An interesting aspect of OpenAI's agreement with Microsft is that, until the point of AGI, Microsoft have IP rights to the tech. I'm not sure exactly what's included in that agreement (model, weights, training data, dev tools?), but it's enough that Nadella at least made brave sounding statements during OpenAI's near implosion that "they had everything" and would not be disrupted if OpenAI were to disappear overnight.
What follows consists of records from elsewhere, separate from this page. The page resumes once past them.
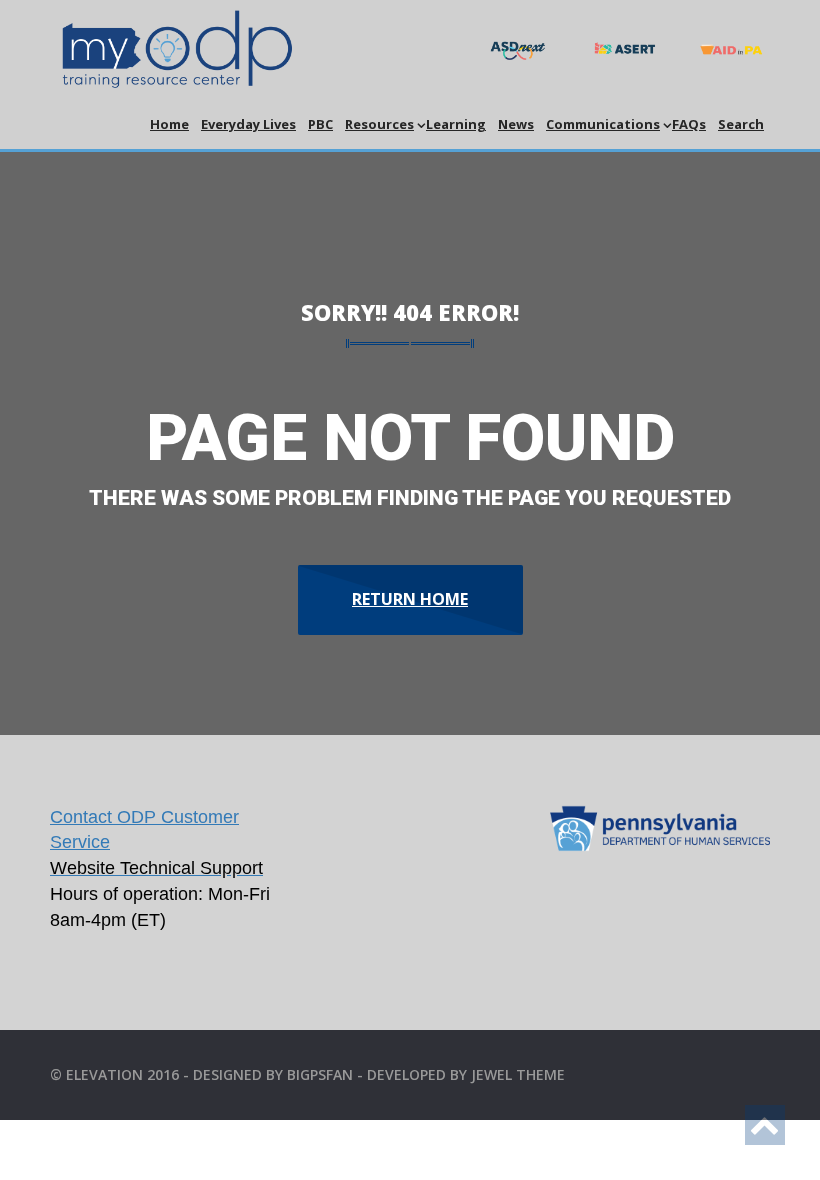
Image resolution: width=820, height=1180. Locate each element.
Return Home (410, 599)
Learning (456, 124)
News (516, 124)
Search (741, 124)
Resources (379, 124)
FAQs (689, 124)
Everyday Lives (248, 124)
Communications (603, 124)
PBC (320, 124)
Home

I would guess they might have a major disruption in continuing development, but I guess at least the right to carry on using what they've already got access to.

The interesting part of this is that whatever rights Microsoft has do not extend to any OpenAI model/software that is deemed to be AGI, and it seems they must therefore have agreed how this would be determined, which would be interesting to know!

There was a recent interview of Shane Legg (DeepMind co-founder) by Dwarkesh Patel where he gave his own very common sense definition of AGI as being specifically human-level AI, with the emphasis on general. His test for AGI would be to have a diverse suite of human level cognitive tasks (covering the spectrum of human ability), with any system that could pass these tests then being subject to ad hoc additional testing. Any system that not only passed the test suite but also performed at human level on any further challenge tasks might then reasonably be considered to have achieved AGI (per this definition).